_Exercise aim_.
Repeat each entry verbatim.

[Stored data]
*** Begin section ***
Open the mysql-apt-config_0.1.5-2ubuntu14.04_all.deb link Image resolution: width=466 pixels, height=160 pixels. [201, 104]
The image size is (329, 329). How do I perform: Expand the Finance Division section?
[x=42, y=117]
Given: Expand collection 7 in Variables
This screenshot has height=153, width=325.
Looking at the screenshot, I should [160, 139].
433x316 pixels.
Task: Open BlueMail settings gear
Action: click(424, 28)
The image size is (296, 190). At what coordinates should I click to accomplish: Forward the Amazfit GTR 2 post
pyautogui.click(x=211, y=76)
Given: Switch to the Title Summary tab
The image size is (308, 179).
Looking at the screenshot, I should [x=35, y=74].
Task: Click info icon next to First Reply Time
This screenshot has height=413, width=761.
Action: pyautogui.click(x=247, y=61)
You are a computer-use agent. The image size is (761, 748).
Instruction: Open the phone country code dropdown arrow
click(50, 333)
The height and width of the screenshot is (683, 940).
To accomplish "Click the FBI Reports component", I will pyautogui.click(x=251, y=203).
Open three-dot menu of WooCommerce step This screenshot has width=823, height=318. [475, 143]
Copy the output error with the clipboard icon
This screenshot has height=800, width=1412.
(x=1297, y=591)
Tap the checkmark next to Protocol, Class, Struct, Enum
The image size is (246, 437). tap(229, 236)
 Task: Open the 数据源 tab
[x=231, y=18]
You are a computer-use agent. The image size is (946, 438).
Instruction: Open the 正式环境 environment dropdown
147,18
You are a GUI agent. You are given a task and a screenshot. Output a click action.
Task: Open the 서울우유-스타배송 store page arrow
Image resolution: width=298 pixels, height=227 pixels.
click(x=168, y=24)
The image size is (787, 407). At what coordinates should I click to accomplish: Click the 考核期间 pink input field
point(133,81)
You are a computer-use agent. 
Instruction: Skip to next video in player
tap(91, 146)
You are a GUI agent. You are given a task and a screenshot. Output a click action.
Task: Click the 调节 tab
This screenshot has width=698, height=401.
*** End section ***
_Answer area_.
Open the mysql-apt-config_0.1.5-2ubuntu14.04_all.deb link Image resolution: width=466 pixels, height=160 pixels. [201, 104]
The image size is (329, 329). How do I perform: Expand the Finance Division section?
[x=42, y=117]
Given: Expand collection 7 in Variables
This screenshot has height=153, width=325.
Looking at the screenshot, I should [160, 139].
433x316 pixels.
Task: Open BlueMail settings gear
Action: click(424, 28)
The image size is (296, 190). At what coordinates should I click to accomplish: Forward the Amazfit GTR 2 post
pyautogui.click(x=211, y=76)
Given: Switch to the Title Summary tab
The image size is (308, 179).
Looking at the screenshot, I should [x=35, y=74].
Task: Click info icon next to First Reply Time
This screenshot has height=413, width=761.
Action: pyautogui.click(x=247, y=61)
You are a computer-use agent. The image size is (761, 748).
Instruction: Open the phone country code dropdown arrow
click(50, 333)
The height and width of the screenshot is (683, 940).
To accomplish "Click the FBI Reports component", I will pyautogui.click(x=251, y=203).
Open three-dot menu of WooCommerce step This screenshot has width=823, height=318. [475, 143]
Copy the output error with the clipboard icon
This screenshot has height=800, width=1412.
(x=1297, y=591)
Tap the checkmark next to Protocol, Class, Struct, Enum
The image size is (246, 437). tap(229, 236)
 Task: Open the 数据源 tab
[x=231, y=18]
You are a computer-use agent. The image size is (946, 438).
Instruction: Open the 正式环境 environment dropdown
147,18
You are a GUI agent. You are given a task and a screenshot. Output a click action.
Task: Open the 서울우유-스타배송 store page arrow
Image resolution: width=298 pixels, height=227 pixels.
click(x=168, y=24)
The image size is (787, 407). At what coordinates should I click to accomplish: Click the 考核期间 pink input field
point(133,81)
You are a computer-use agent. 
Instruction: Skip to next video in player
tap(91, 146)
You are a GUI agent. You are given a task and a screenshot. Output a click action.
Task: Click the 调节 tab
This screenshot has width=698, height=401.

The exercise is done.